A I think it's major. I think people here want to be visible, we want to be seen and heard, want to take people's input because again, people will come to the visitors center and ask what is there to do, and they'll get brochures and ask a good place to eat and what have you, and we'll be happy to tell them that. So everybody really kind of needs to know where we're at and what we're talking about.
Our big slogan, what we're working with, is 'Virginia's Backyard.' Because we're going from the standpoint that you know how much fun it was when you were little to go in the back yard and go camping. Well if you go to Virginia's back yard, which is here, and go camping it's even better. The same thing, you might have had your kiddie pool out back to go swimming. Well, come here and do it in the Cascades.
We're saying we have a hometown feel, only better. If you come and visit us here, there's a myriad of things to do, but it's not big and commercialized, it's not Busch Gardens and it's not Disney World, it's just a really nice place to come and relax and enjoy yourself and feel free and loose and like a kid again. And it's good for people here to feel that way too, to say this is our back yard and look what we have.
Q Who is your tourism audience?
A Our biggest draw is more or less the East Coast. We're kind of centrally located for people who go down to Florida or up to New York, so we do get a lot of pass-through, or if you will, accidental traffic. We'd like to get them to stay longer, to notice us. Virginia, North Carolina, Maryland, those kinds of people. As far as advertising goes, we generally advertise up and down the coastal areas, over in Ohio, Kentucky.
Believe it or not we get a lot of people from Texas just in our studies. I don't know why that is.
I think we mostly stay along the coast, because I don't think anybody's going to come from California to stay here for a week. If they're going to come that far, they're going to go to the beach or Williamsburg, which is fine, because it's still spending money in Virginia.
Q What else do you think it's important for people to know about your new endeavor?
A I believe the tourism program in the past three years has gotten a good foundation. I have been working at it three years, and I understand better than when I started what we need to do, what our strengths in this area are, which I think puts us in the ideal spot now for starting full force.

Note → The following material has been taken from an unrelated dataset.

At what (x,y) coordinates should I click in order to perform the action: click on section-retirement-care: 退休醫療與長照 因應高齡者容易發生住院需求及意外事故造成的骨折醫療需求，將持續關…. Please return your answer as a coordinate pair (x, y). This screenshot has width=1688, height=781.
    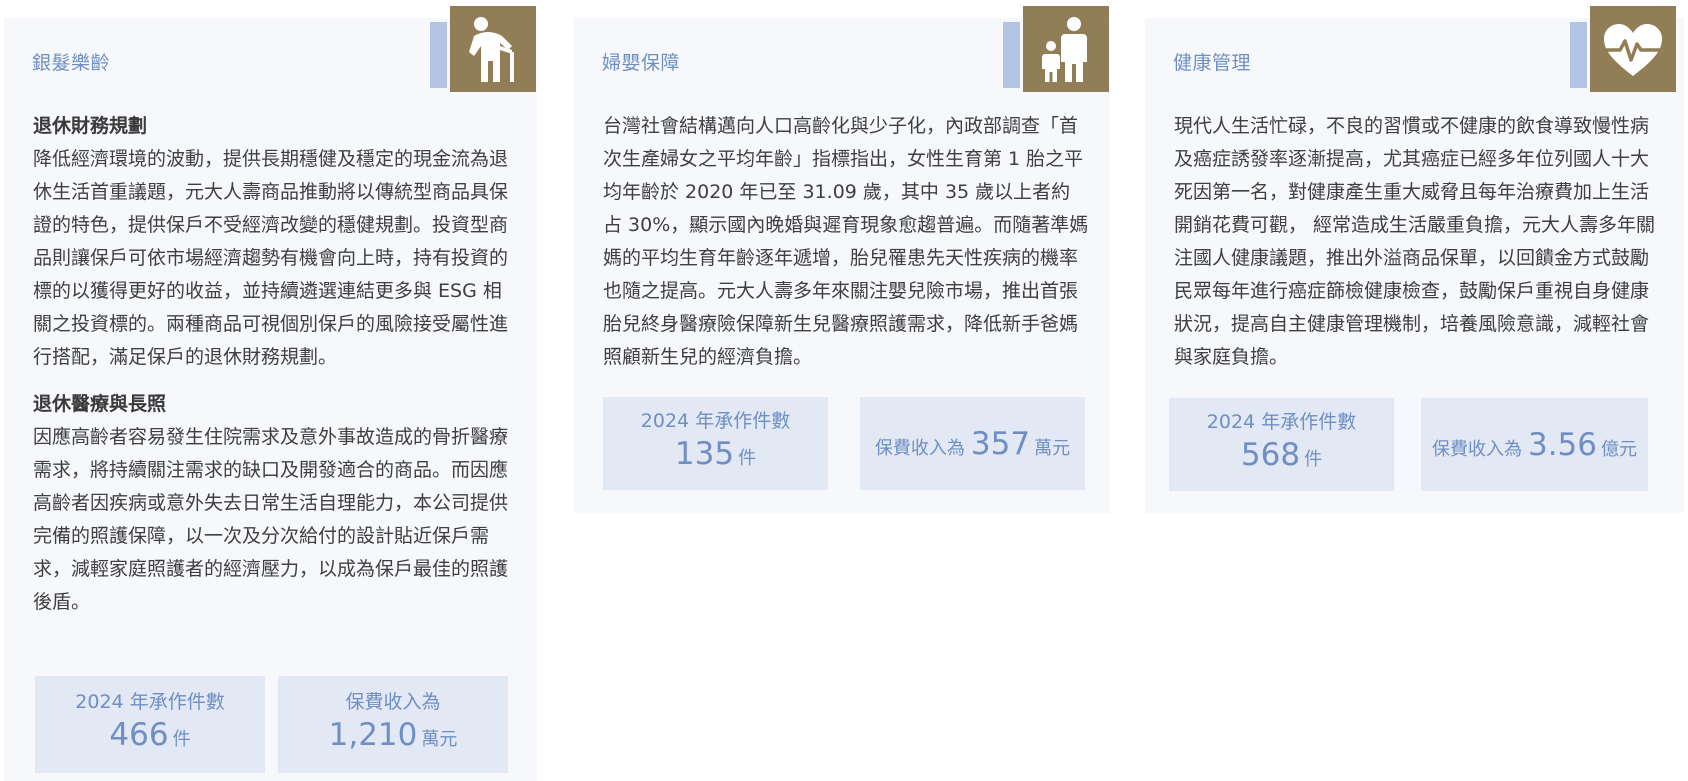
    Looking at the image, I should click on (273, 504). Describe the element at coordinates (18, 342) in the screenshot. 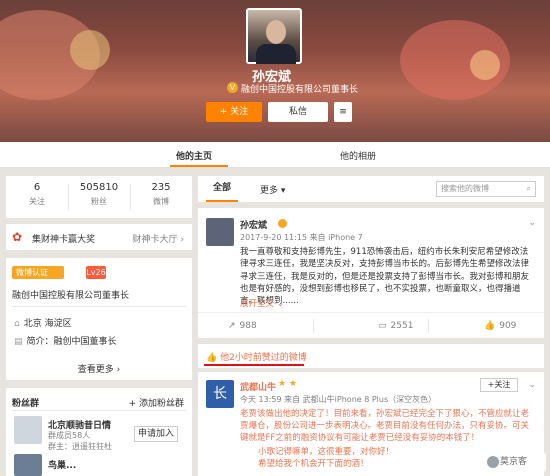

I see `intro-icon: ▤` at that location.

I think we can we see some real tangible success quickly. I feel very excited about that. I think maybe not all of the citizenry, but plenty have shown a great deal of interest in the whole idea and what it's about. I sincerely hope they will be in touch with us and talk to us and let us know what their thoughts and feelings are.
I've never been afraid of criticism or suggestions of critiques. I love to get advice. It doesn't mean I'm going to take any of it, but at least that way you know what people are thinking, and you try to take that into consideration in everything that you do.
There's a lot of self-proclaimed experts out there, and I'm not going to tell you I know more than any of them, but oftentimes they don't know the whole story; they only know what they've heard or what they believe. And if they feel strongly about it, coming in and talking to me, I would totally welcome that.
I hope critics of the program up to this point -- not that they were wrong -- but I hope they would be as vocal of our successes as they come along and support what we're doing as well.